Is it Time to Update My Estate Plan?
There are many reasons to review and update your will and other estate planning documents. Below is a partial checklist of events that may prompt you to do so.
Birth or Death. If a beneficiary, trustee, or personal representative named in your estate plan has died, your plan should be updated to remove the name. Otherwise years from now your representative must track down a death certificate – a time-consuming and costly effort. If your spouse has died, your plan will need a new structure. If a birth or adoption occurred in the family, you will want to change your plan to insure that the new child is or is not included.
Marriage or Divorce. A change in marital status requires a change to your estate plan. A recent marriage provides for new estate and gift planning opportunities. You will also want to place protections for either the new spouse or children from a prior marriage. Or if you are recently divorced, you will want your former spouse removed as a beneficiary, trustee, or personal representative and removed from beneficiary designations for life insurance and retirement accounts.
Change in personal representatives, guardians, or trustees. Would you still use the same persons to manage your affairs after death or disability you named in your will or trust? Your children may now be too old for guardians. Or your older parents may no longer be appropriate as fiduciaries. Review your choices for personal representative, guardians or trustees.
Children or grandchildren grow up. Do your children or grandchildren still need planning as minors? Old wills or trusts were created at a time when kids and grandkids were younger.

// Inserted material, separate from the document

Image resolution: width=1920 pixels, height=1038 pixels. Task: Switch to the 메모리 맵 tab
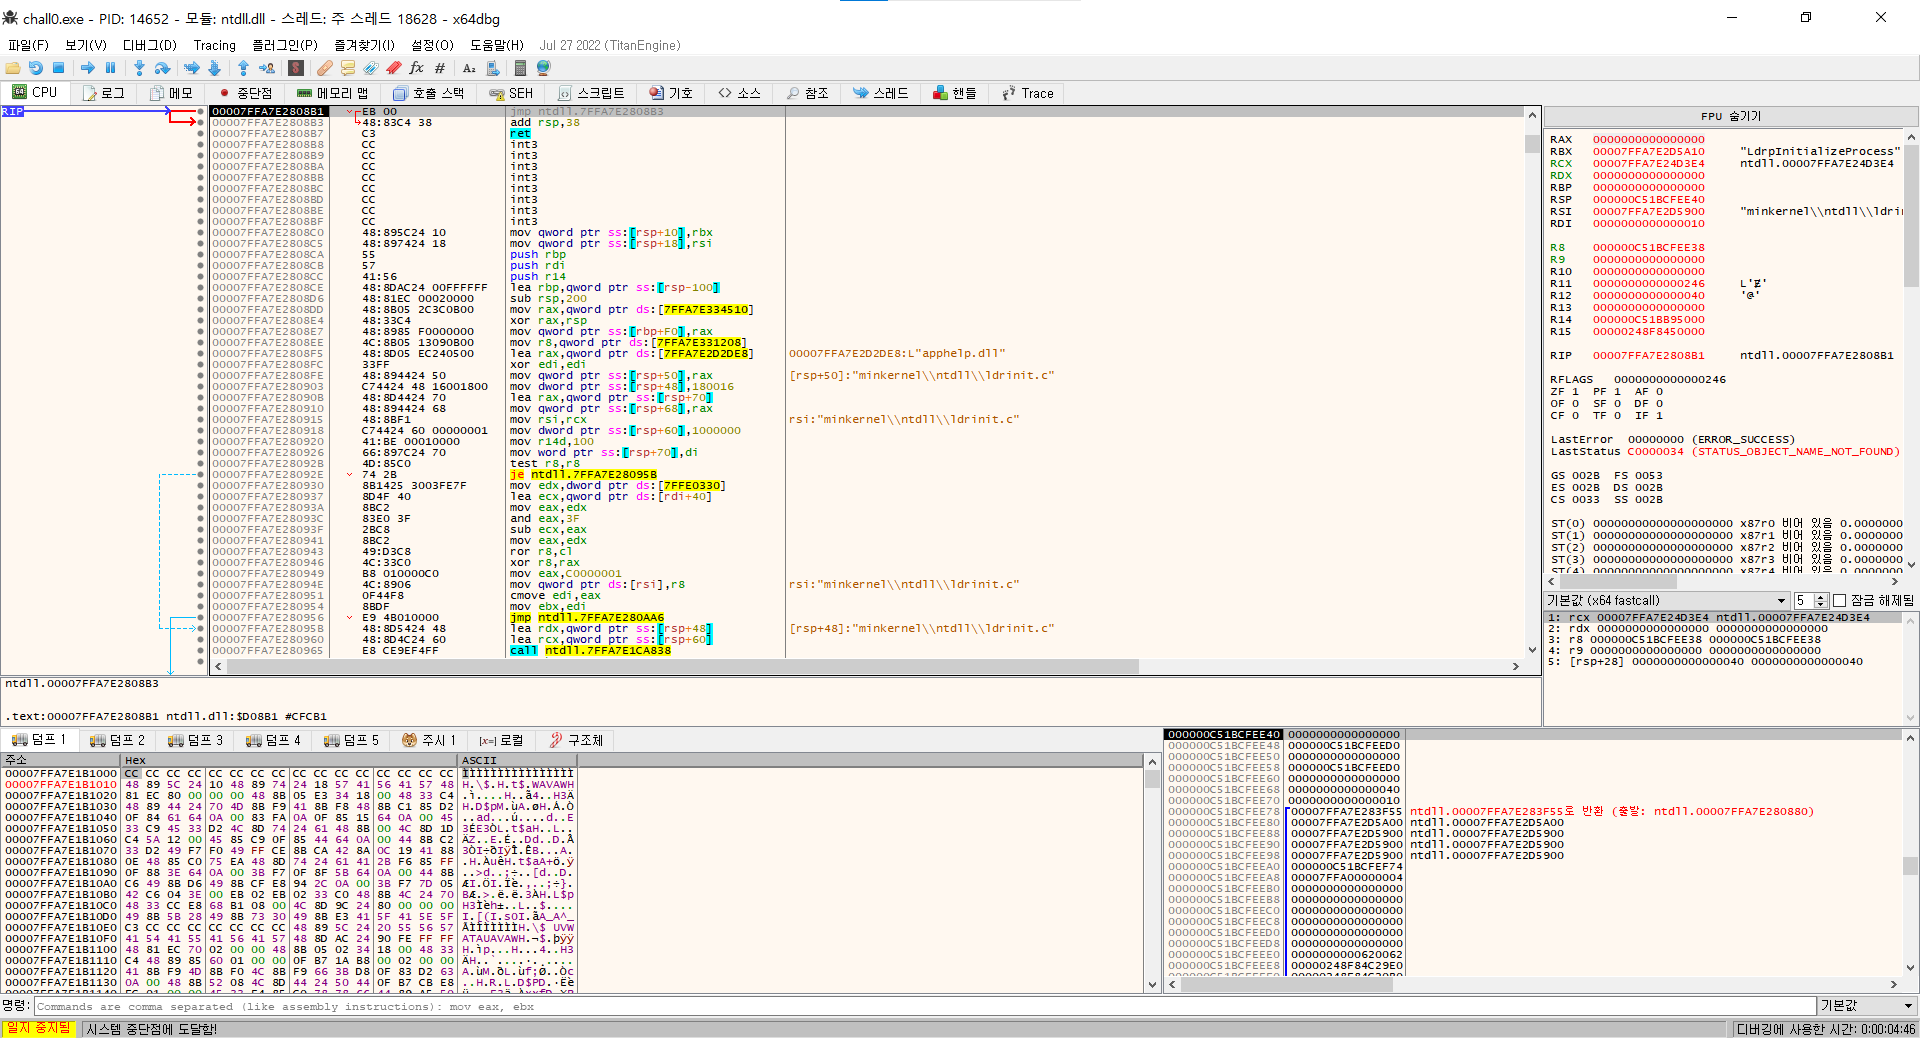333,93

Financial Change. A substantial increase or decrease in the value of is another reason tp update your plan. If you’ve recently won the lottery, acquired substantial assets, or received an inheritance, then you’ll need to reevaluate if your estate is taxable at both the state and federal levels and, if it is, then explore techniques that will minimize these taxes. You should also fund your winnings or inheritance into your Revocable Living Trust so that these assets won’t need to be probated. Aside from this, you should segregate your winnings or inheritance from your marital assets if you don’t want them snatched up in a divorce. On the other hand, if your estate has declined in value, then you should review your plan to insure that it still makes sense.
Age. Estate Plans should also be reviewed prior to reaching 70 1/2 years of age, if you have an IRA, 401(k), or other qualified plan that requires you to begin to take distributions at age 70 1/2. The beneficiary that you designate will have an irrevocable impact on required distributions for both you and your beneficiaries.
Changes in the law. Finally, new legislation has impacted estate planning and probate. Regulations regarding the Advance Directive, Spousal Elective Share, and probate filing have all undergone changes in the past few years. Federal HIPAA regulations have required new documents in all estate plans.